- **ASSIGNMENT**
For this exercise, restate every line below word for word and drop the images.

- **PROVIDED DATA**
★ ★ ★ ★ ★
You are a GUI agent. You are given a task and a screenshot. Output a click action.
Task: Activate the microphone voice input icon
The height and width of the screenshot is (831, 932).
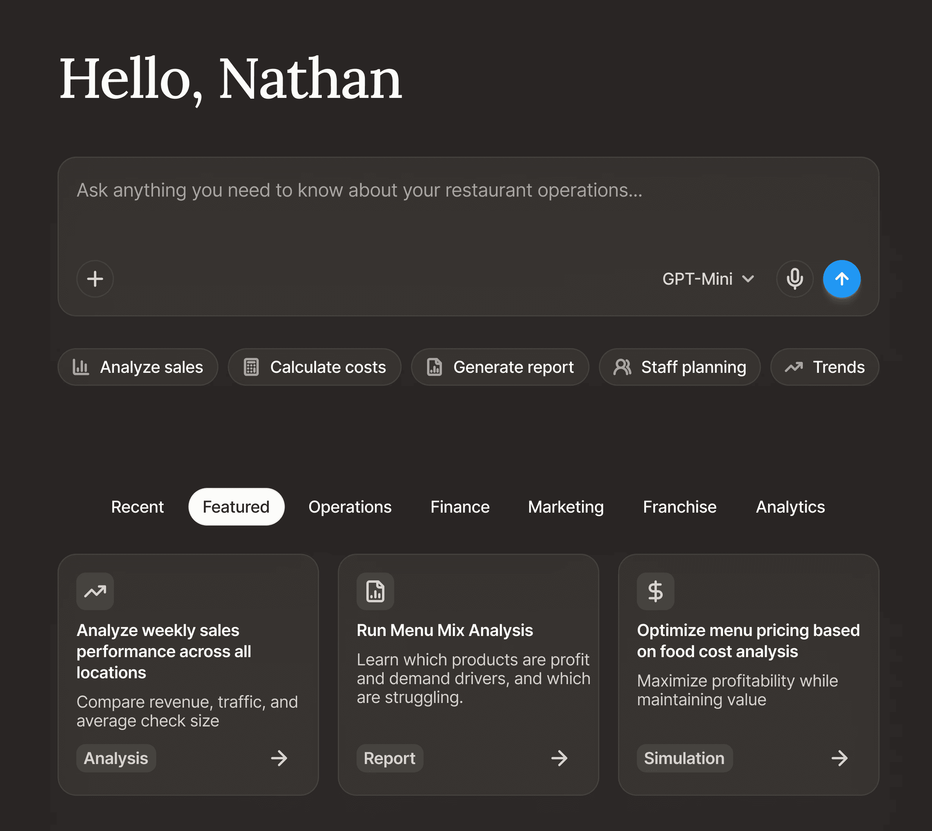coord(795,279)
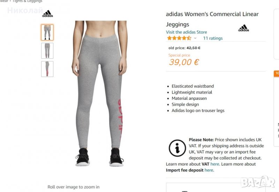Click the 39,00 € special price
Viewport: 279px width, 192px height.
[184, 62]
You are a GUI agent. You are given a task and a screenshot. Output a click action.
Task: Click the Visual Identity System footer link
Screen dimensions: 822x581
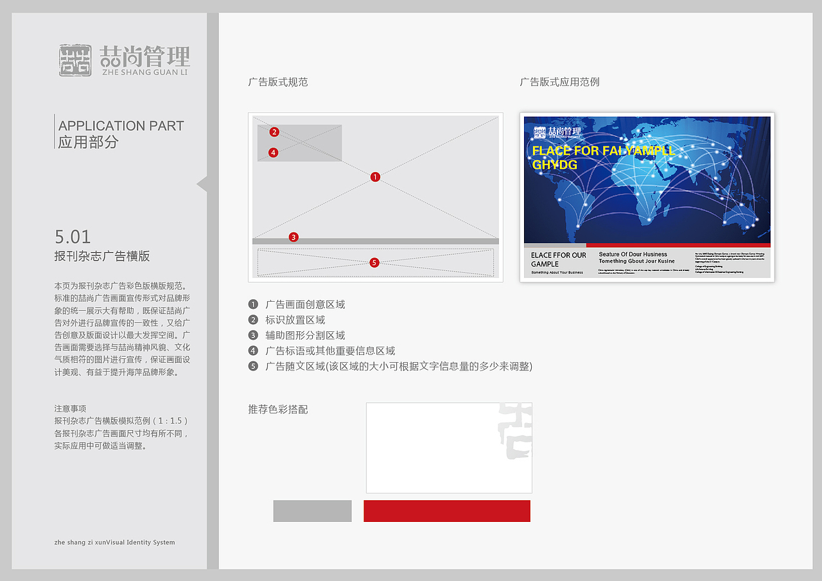coord(113,542)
★ ★ ★ ★ ★
- **SOLVED EXERCISE**
You are a GUI agent. You are given a task and a screenshot. Output a click action.
Task: Activate the microphone voice input icon
The height and width of the screenshot is (831, 932).
coord(795,279)
Click the 39,00 € special price
Viewport: 279px width, 192px height.
[184, 62]
You are a GUI agent. You are given a task and a screenshot. Output a click action.
Task: Click the Visual Identity System footer link
Screen dimensions: 822x581
coord(113,542)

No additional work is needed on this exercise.